Build / inspect: artoo_spec(), spec_datasets(),
spec_variables(), validate_spec().
Examples
# ---- Example 1: round-trip a spec through native JSON ----
#
# write_spec() and read_spec() are inverses on the JSON path: the spec
# that comes back is identical to the one written.
spec <- artoo_spec(cdisc_sdtm_datasets, cdisc_sdtm_variables, codelists = cdisc_codelists)
path <- tempfile(fileext = ".json")
write_spec(spec, path)
back <- read_spec(path)
identical(back, spec)
#> [1] TRUE
# ---- Example 2: scope the read to one dataset ----
#
# `datasets =` reads just the domain you are working on — validation is
# scoped with it, so a problem elsewhere in the workbook cannot block
# this dataset.
dm_spec <- read_spec(path, datasets = "DM")
spec_datasets(dm_spec)
#> [1] "DM"
head(spec_variables(dm_spec, "DM")[, c("variable", "label", "data_type")])

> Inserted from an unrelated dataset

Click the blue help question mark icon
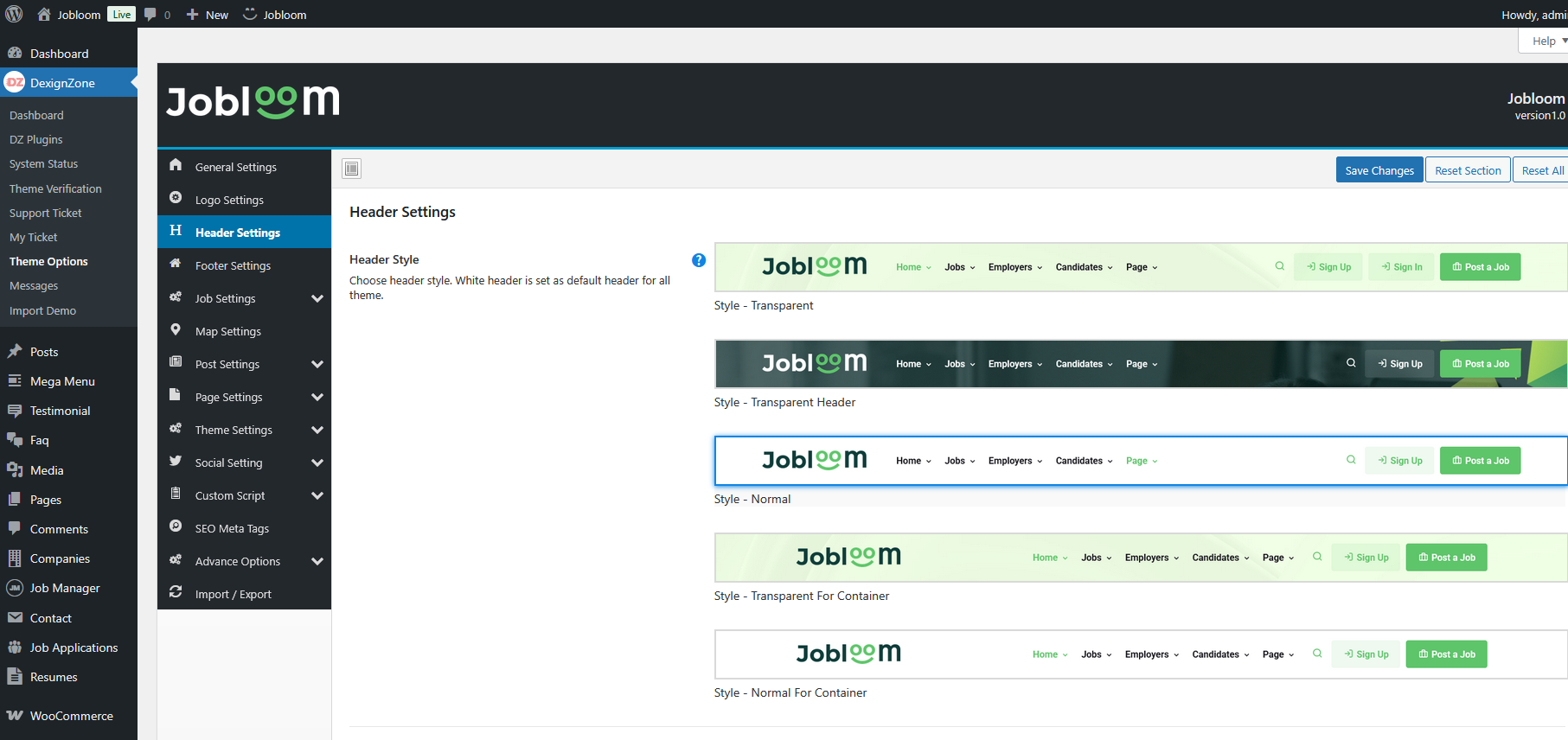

#> variable label data_type
#> 1 STUDYID Study Identifier string
#> 2 DOMAIN Domain Abbreviation string
#> 3 USUBJID Unique Subject Identifier string
#> 4 SUBJID Subject Identifier for the Study string
#> 5 RFSTDTC Subject Reference Start Date/Time string
#> 6 RFENDTC Subject Reference End Date/Time string